A brief digression from humor to solemn.
In these twisted times of human contact deprivation, there is more at stake than the uncertain hope of not catching COVID -19. Such forced isolation is detrimental to everyone’s mental and physical health.
People say, “Laughter is the best medicine.” Laughing helps to dissipate the negative clouds of emotion as well as of pain. While we laugh, our laughter is a positive distraction from whatever ails us. On the other hand, hugs have a more lasting and beneficial effect than the temporary fix of laughter.
During our research, we came across several articles touting the far-reaching benefits of hugs. One such piece found on Parenting for Brain mentioned the fact that “there are two separate mechanisms that control our emotions. The arousal branch … speeds up our emotion, while the calming branch can put a brake to our arousal.”
For example, a toddler having a temper tantrum is under the overactive arousal branch. But if the parent applies brakes with a hug, the calming branch comes into play. The hug not only calms the child but eventually teaches it to control the runaway train of emotions, encouraging self-control, or better behavior.
Hugs offer a fix of oxytocin, the cuddle hormone. This hormone reduces stress and blood pressure. There are four happy hormone chemicals in the brain: dopamine, oxytocin, serotonin, and endorphins. Even if hugs were not pleasurable, which they are, what a terrific excuse to get a cheap shot of happiness. Yes, it is addictive in the best possible way.
If that was not enough of an excuse to give and receive more hugs, then you should know they also improve your immune system and help reduce health problems connected to the heart and blood.
The most beneficial hugs should last 20 seconds or longer if you are so inclined. But you already know hugs make you feel good, feel the love of the hugger, and it can also be calming or arousing, in the best possible way.

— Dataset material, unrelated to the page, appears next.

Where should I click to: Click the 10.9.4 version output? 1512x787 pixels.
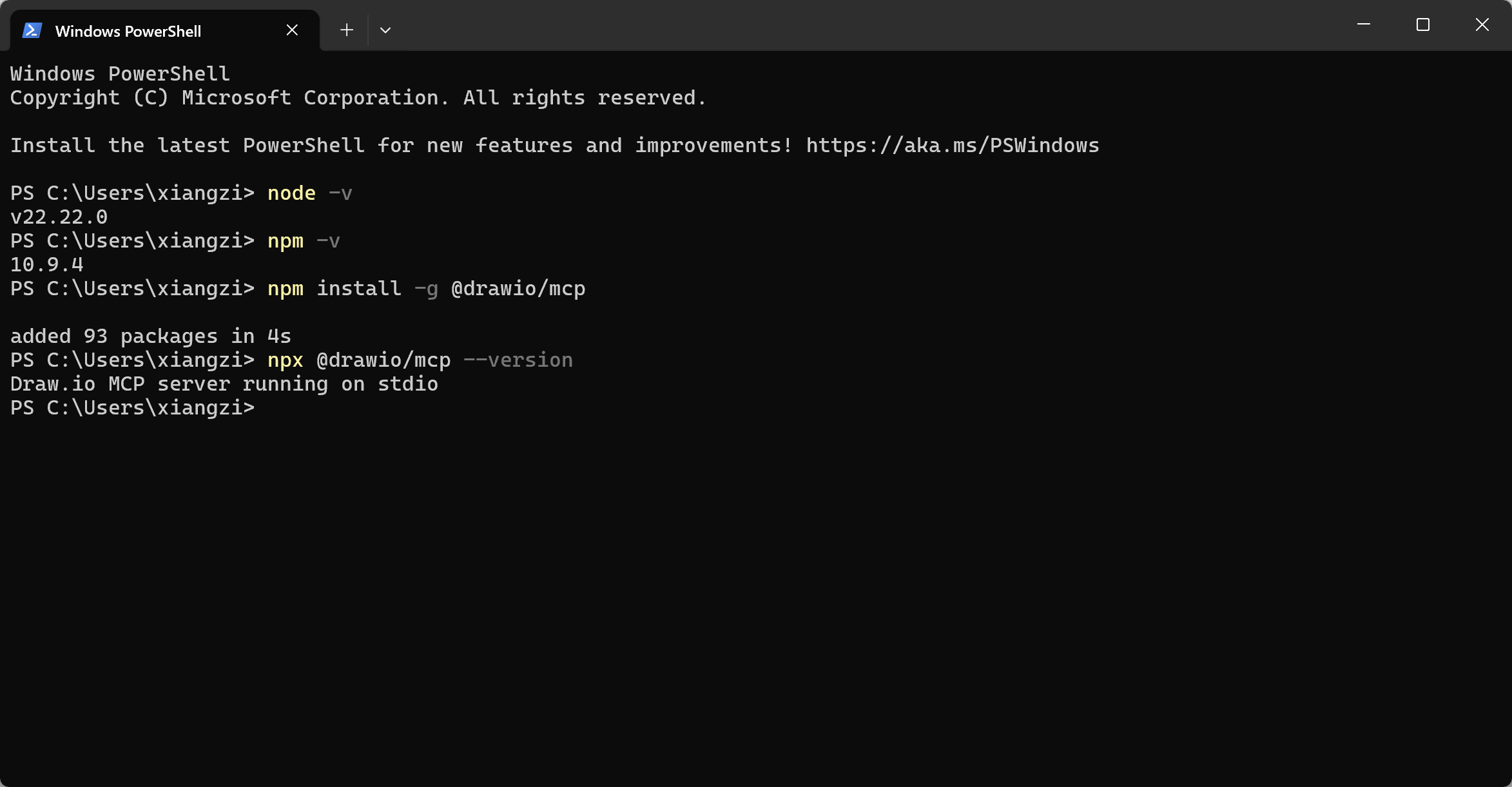click(x=47, y=264)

This lady comes from a family of huggers. In fact, after she visited Hungary and met some of her Hungarian relatives, she suspects Hungarians, in general, tend to be huggers. Of course, every group has a crabby or grumpy person or two to balance things out. Look at the Seven Dwarfs. They needed Grumpy to offset the warmth of the other dwarfs. Please note the ratio of such balancing is six to one. That should tell you something.
When Hubby came into her life, and he introduced her to his family, she brought the freely given hugs with her. At first, his Dad was a bit startled by the short person who flung her arms around him with exuberance every time they met. But before long, if Dad did not get his “Hello Hug” promptly, he sought her out and made sure he received his share of the love she enjoyed giving to her “new” family.
People sometimes forget how strong they are, this lady’s oldest brother being one such culprit. There are times when his hugs affect his sister’s ability to breathe. That is a bit too much brotherly love.
The marvelous power of hugs goes beyond the “feel good” aspect. Studies have shown that children raised in Eastern European orphanages who never received hugs from their caregivers, suffered in physical and mental development, such as a diminished height and learning difficulties.
While Hubby was in treatment, he had a port inserted on the right side of his upper chest for the chemo treatments. He also had a feeding tube because he could not eat or drink. Neither of those medical gadgets, intended to “help” him made hugs easy. If his wife hugged too hard, the port stabbed further into his body and caused pain rather than the intended oxytocin rush. As a result, the hugs became less frequent even though the love burning in the couple’s hearts was strong.
In a few days, the couple would have celebrated 53 years together. This lady misses her best friend and lover. She also misses Hubby’s hugs.